Hombre is great for its acting and script but the music is awful and many of the sets are as dull as other westerns of the period, although not as overlit, which makes a change. The good Hollywood ones were all trying something different: Hombre turns around the traditional theme of the outsider protecting the community; Ulzana’s Raid (very harsh and violent Robert Aldrich movie) shows just how bad the Apaches could be and also acts as a comment on the Vietnam war; The Wild Bunch is totally out there, one of the most nihilistic films ever made and probably far closer to the brutal reality of that time than the cliches we’re used to.
Hello John,
I think this signals the last of the last of the great men: actors who weren’t afraid of anyone or anything. Men who carried authority in whatever they did. Lee Marvin. Bob Mitchum. William Holden. Robert Ryan. Perhaps Stanley Baker in this country. I agree about Mr Depp, however. Beyond the grandstanding he’s proved himself several times over (Dead Man, in particular).
And Hombre IS a great, peculiar film. One where magic seems to occur in retrospect, like the brilliant and overlooked The Beguiled.
Cheers,
Martin.
Hi Martin. Tony Curtis was also born in 1925 and he’s still around, just about. Not as great an actor by any means but he had his moments. Both he and PN started out in swashbuckling nonsense.

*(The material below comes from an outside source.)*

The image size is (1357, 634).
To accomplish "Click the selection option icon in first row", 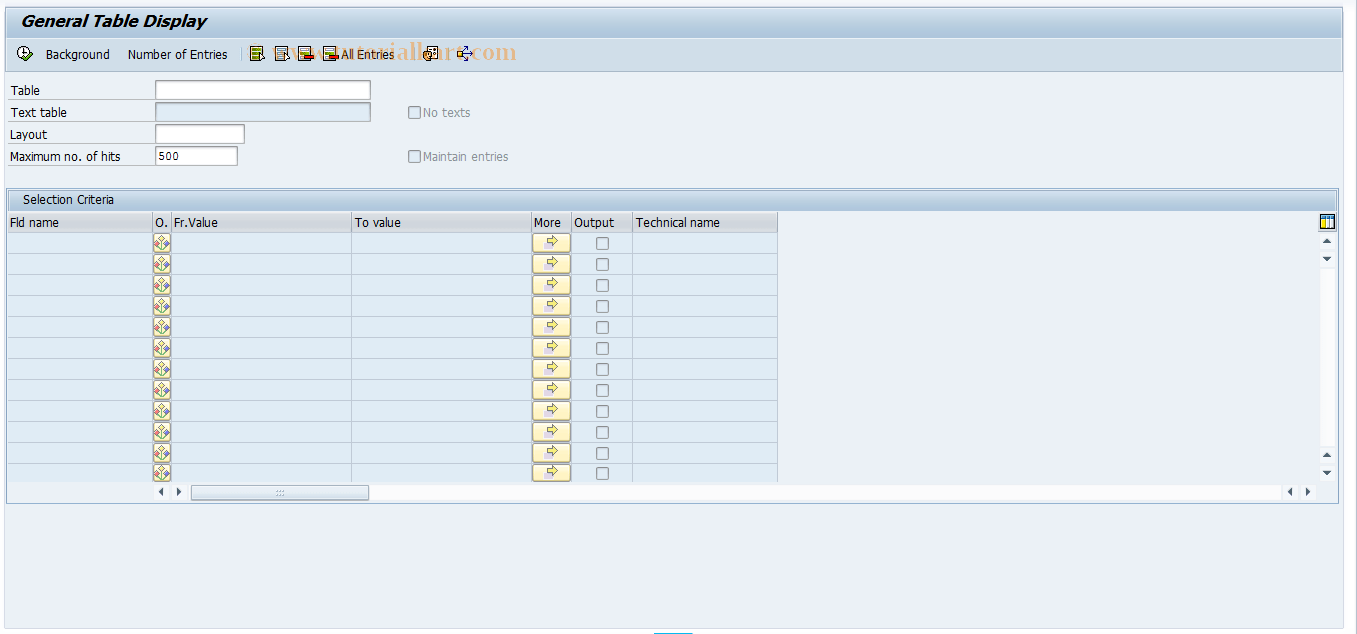I will 161,242.
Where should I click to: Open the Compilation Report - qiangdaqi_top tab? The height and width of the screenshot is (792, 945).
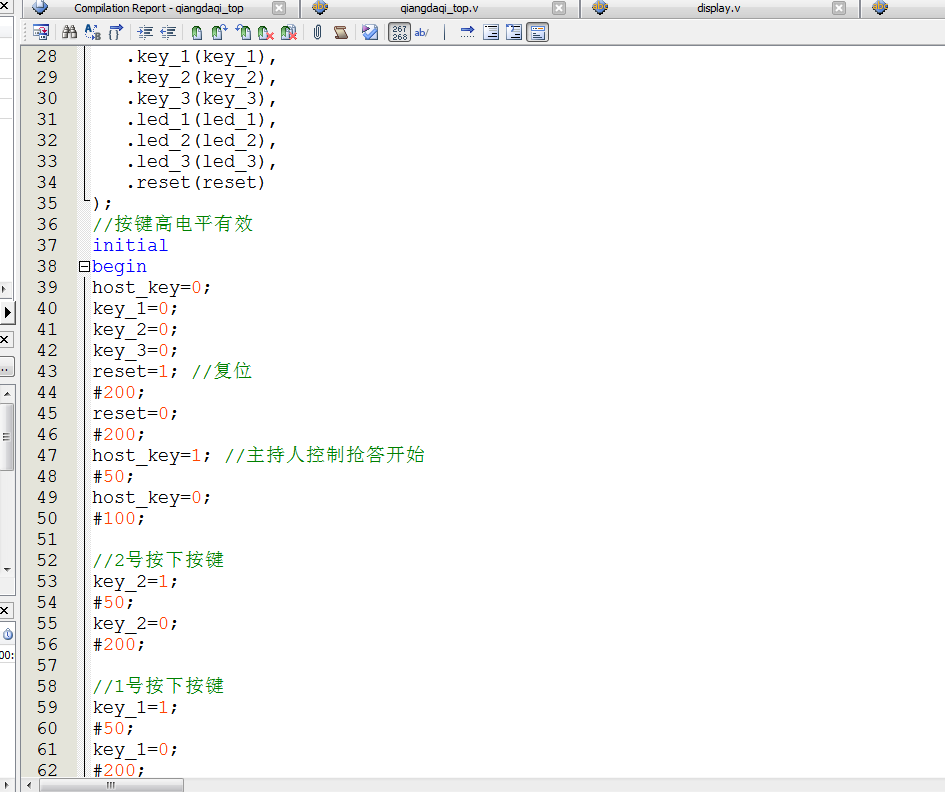click(x=158, y=8)
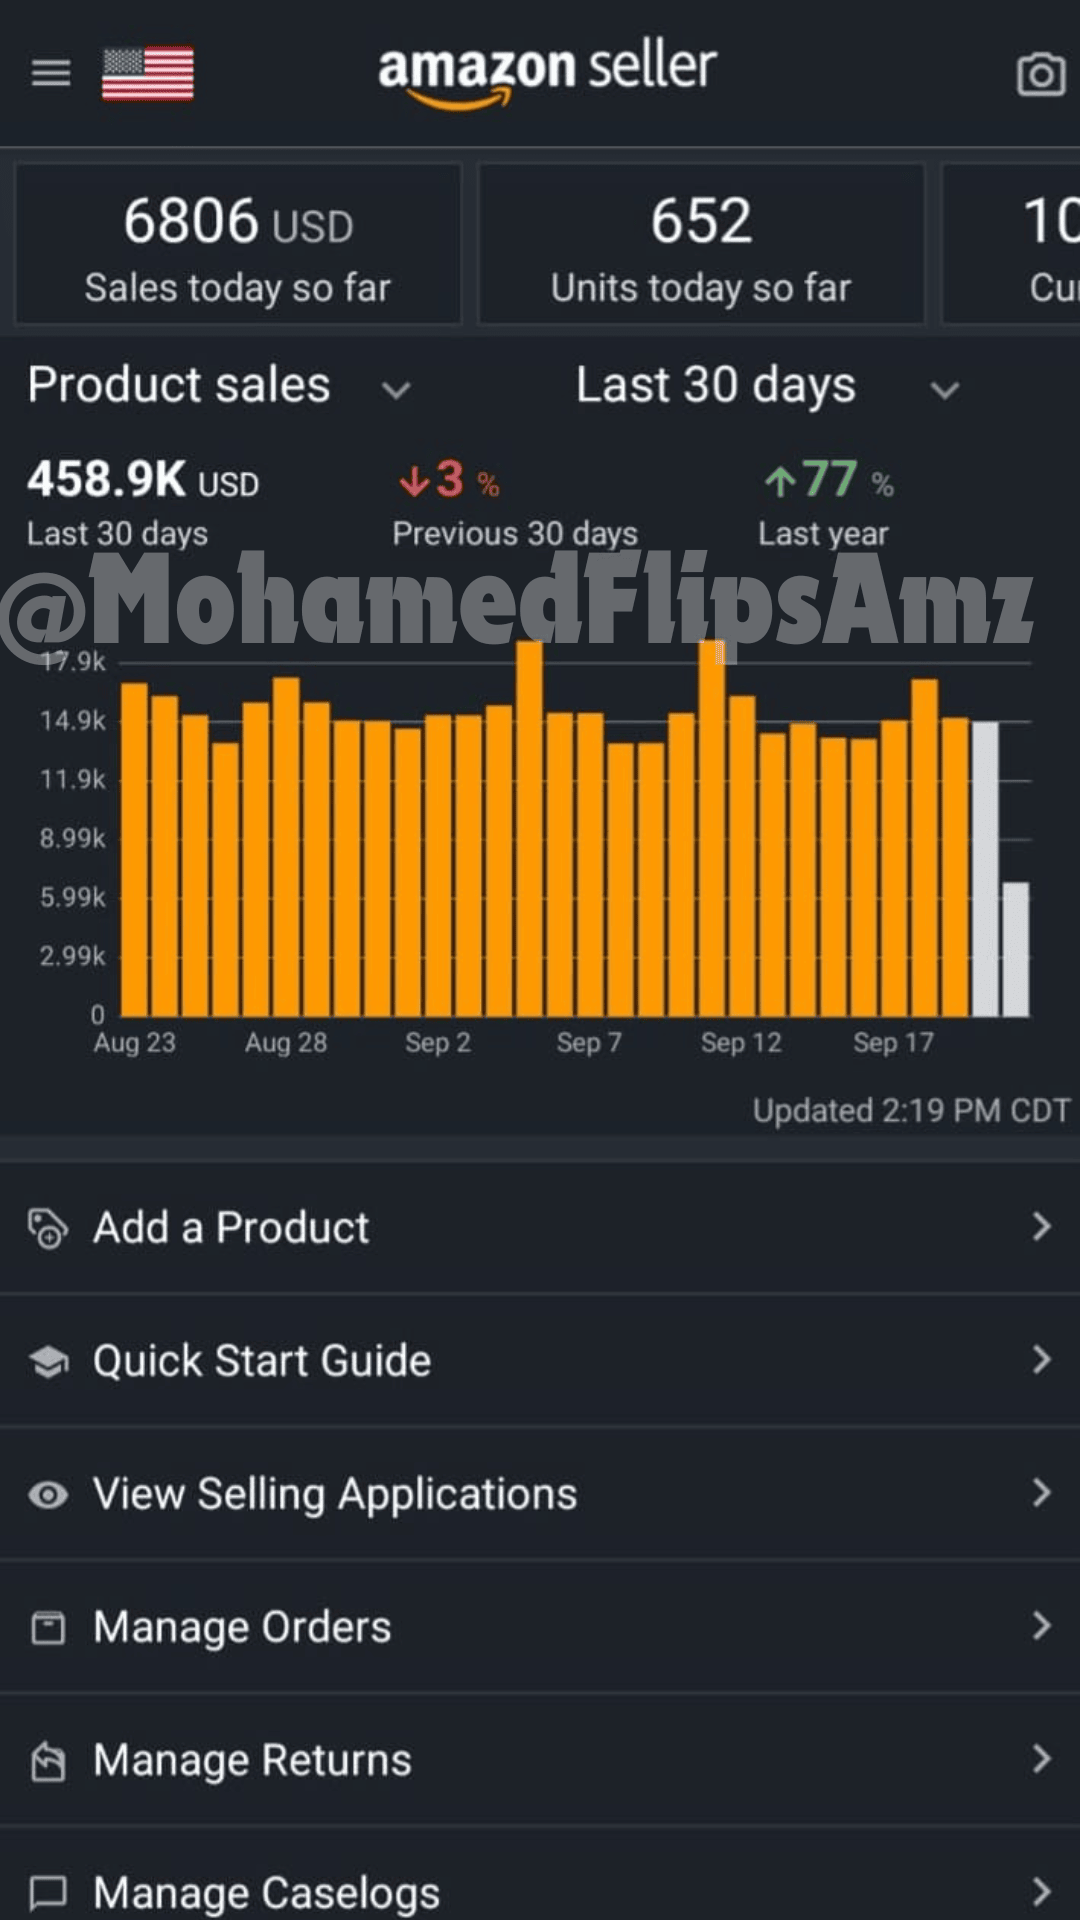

The Beguiled is a great piece of Southern Gothic, for sure. In fact Eastwood and Newman have in common their being smart enough to be producers of their own films. Eastwood obviously directed too, but fairly early on Paul Newman was responsible exec-producing his stuff, something that’s a lot more common for actors today.
Hey John:
I’ve never thought much of Paul Newman as an actor, but I did like very much your favorite of his films (HOMBRE) and BUTCH CASSIDY & THE SUNDANCE KID. Well, and COOL HAND LUKE and one or another wich title I can’t recall right now.
anyway, I’m sorry for his passing away.
R.I.P. Mr. Newman.
John: as for your Newman/Brando comments, after seeing his interpretation of the Joker and what little I’ve glimpsed regarding his fractured role on this next Gilliam film, I believe that, had the talented bastard lived, Heath Ledger could have carried a torch for this fading tradition. Hell, even more so than Depp, man did he prove he could act.
I’ve only seen Heath in Brokeback Mountain (of course) and thought he was really great in that. In fact I was shocked when I realised how I’d dismissed him for earlier roles I’d forgotten about. So yeah, he would have grown and his loss was a significant one.
it’s hard not to admire Paul Newman for putting his money to work in such productive ways, such as his Newman’s Own line–high quality stuff and the proceeds go to good causes… very smart.